-- How to complete this task --
Look for the word "agent" in the material below. Copy each line that has it.

Top of Input data

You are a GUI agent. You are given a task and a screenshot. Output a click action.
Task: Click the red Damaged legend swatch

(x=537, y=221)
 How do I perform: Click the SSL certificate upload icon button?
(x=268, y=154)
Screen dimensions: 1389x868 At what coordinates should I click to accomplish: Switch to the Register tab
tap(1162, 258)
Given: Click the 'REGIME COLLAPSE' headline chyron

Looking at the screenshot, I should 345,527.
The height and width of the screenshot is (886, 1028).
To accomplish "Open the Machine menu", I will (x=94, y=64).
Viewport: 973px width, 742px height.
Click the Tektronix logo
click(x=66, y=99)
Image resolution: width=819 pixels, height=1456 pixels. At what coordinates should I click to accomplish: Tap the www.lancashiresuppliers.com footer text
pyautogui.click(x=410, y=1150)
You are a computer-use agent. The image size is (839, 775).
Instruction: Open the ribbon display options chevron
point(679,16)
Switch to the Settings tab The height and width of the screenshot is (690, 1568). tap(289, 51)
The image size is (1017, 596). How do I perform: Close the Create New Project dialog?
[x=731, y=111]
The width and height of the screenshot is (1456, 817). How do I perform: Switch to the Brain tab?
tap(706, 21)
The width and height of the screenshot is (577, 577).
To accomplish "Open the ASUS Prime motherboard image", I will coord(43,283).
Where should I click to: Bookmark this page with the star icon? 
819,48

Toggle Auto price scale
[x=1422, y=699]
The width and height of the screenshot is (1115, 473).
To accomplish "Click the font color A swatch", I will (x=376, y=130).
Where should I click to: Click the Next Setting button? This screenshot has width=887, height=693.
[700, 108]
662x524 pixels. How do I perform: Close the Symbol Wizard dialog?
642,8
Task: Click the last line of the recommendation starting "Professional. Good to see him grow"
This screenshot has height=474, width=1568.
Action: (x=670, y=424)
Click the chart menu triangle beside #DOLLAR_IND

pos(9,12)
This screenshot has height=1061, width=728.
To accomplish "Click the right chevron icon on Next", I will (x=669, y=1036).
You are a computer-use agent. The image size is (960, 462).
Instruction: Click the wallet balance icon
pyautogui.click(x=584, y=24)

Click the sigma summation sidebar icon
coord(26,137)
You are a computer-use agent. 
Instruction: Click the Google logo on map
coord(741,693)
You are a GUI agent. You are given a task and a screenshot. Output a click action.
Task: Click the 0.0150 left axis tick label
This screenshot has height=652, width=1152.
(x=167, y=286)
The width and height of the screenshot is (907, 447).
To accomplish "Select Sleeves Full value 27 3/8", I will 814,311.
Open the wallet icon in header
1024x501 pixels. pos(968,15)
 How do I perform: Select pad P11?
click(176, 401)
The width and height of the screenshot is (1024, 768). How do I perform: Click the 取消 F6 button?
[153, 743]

Bottom of Input data

-- Problem solution --
You are a GUI agent. You are given a task and a screenshot. Output a click action.
You are a computer-use agent. The image size is (839, 775).
You are a computer-use agent. The image size is (960, 462).
You are a computer-use agent. 
You are a GUI agent. You are given a task and a screenshot. Output a click action.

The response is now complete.